Wednesday, May 9, 2007

The Dragonfly Festival: Measuring Matthew

It feels a little strange and also so normal to be going to a theater again after taking a year off. We open tomorrow night, and because it's a ten-minute festival and we didn't go through the intense rehearsal period that normally would have taken place for a full-length play. I don't feel 100 percent ready. For that reason I know I'll be a bit nervous tomorrow. Plus it's a new theater where I've never acted before...just trying to get comfortable in a new environment.

It's been a long road, and a year ago I didn't know if I ever wanted to step foot on a stage again. Community theater got to be too spotty, too incestuous (not that regional theater or Boston theater won't be; I just don't know the peeps yet.) But the standards in community theater just weren't there anymore. The director of the production of Buried Child I was in right before I quit went to see the Nora Theater's production, and he emailed me to say that he thought that I and a couple of the other actors in the production I was in were more interesting. I wrote back to him and said that I didn't think we were that good, and that the experience wasn't pleasant for me at all, and that because of that I was getting down on myself even more than what's normal for me...to the point where I had one mega-destructive night where I hurt myself and a lot of other people. But, I said, I'm glad he liked it.

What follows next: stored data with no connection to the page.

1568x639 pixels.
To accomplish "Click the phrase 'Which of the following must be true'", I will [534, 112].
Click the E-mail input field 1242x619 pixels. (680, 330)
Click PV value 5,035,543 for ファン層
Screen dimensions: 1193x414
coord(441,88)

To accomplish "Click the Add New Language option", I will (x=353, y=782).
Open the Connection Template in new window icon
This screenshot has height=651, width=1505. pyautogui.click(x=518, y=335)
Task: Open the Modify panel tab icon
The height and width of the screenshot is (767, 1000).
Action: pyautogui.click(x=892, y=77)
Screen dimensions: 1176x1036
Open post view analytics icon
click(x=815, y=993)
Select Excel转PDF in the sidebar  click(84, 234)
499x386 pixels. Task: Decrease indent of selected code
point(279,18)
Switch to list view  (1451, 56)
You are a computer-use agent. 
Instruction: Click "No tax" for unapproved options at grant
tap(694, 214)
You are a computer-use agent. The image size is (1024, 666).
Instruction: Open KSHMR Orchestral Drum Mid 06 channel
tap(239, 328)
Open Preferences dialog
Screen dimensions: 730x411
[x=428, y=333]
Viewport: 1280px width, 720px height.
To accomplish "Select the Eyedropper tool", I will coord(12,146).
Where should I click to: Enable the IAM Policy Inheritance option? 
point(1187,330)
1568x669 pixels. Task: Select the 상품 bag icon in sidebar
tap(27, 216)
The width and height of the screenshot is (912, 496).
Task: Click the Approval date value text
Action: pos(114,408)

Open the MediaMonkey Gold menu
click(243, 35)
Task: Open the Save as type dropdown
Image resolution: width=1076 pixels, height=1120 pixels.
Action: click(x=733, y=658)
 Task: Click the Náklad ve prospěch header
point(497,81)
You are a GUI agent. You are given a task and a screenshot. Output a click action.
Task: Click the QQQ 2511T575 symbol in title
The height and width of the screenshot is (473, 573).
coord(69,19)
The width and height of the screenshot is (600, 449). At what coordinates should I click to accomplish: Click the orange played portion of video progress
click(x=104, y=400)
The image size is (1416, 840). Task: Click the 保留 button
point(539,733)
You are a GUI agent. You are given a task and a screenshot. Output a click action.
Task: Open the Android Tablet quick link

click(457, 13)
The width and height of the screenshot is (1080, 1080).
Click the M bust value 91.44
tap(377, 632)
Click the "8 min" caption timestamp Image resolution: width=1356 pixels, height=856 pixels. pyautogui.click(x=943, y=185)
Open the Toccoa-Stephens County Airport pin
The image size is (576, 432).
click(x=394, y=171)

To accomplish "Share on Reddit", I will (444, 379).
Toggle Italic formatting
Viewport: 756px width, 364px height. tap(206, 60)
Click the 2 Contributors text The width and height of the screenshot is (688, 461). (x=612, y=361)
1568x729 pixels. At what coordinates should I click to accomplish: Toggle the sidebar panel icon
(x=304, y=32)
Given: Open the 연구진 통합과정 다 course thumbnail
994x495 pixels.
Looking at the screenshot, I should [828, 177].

That experience taught me that I do know what I'm talking about in the theater, and God love the beasts and children who think they're doing good work...that's really up to them, and my only beef with them is that, as long as they don't know what's good, or if they're not 100 percent honest with themselves and accept compromises, they contribute greatly to the downfall of theater.

Oh, you're asking: what's good, my arrogant friend?

The real trouble with community theater in the Boston area is that it's basically a bunch of relatively talented people putting on shows for themselves. The majority of the audience on any given night in your local community theater is composed of friends of the actors. Or worse, "theater people." And of course they're going to like it, or if they don't they're not going to tell you, or they'll cut you a wide margin of slack. And that makes for some really lazy actors. If all you're hearing is how good you are, well...that's pretty good for the ego.

I'm not saying I'm perfect. I'm not even saying I'm any good. (God, why did you think I didn't act for a year? I didn't want to be guilty of subjecting audiences to the same drivel I'd been dishing out for so long.) I'm saying that I'm making an honest effort to grow as an actor and complete the bargain an actor makes with the audience every time he or she is on stage, and that's to live truthfully under imaginary circumstances.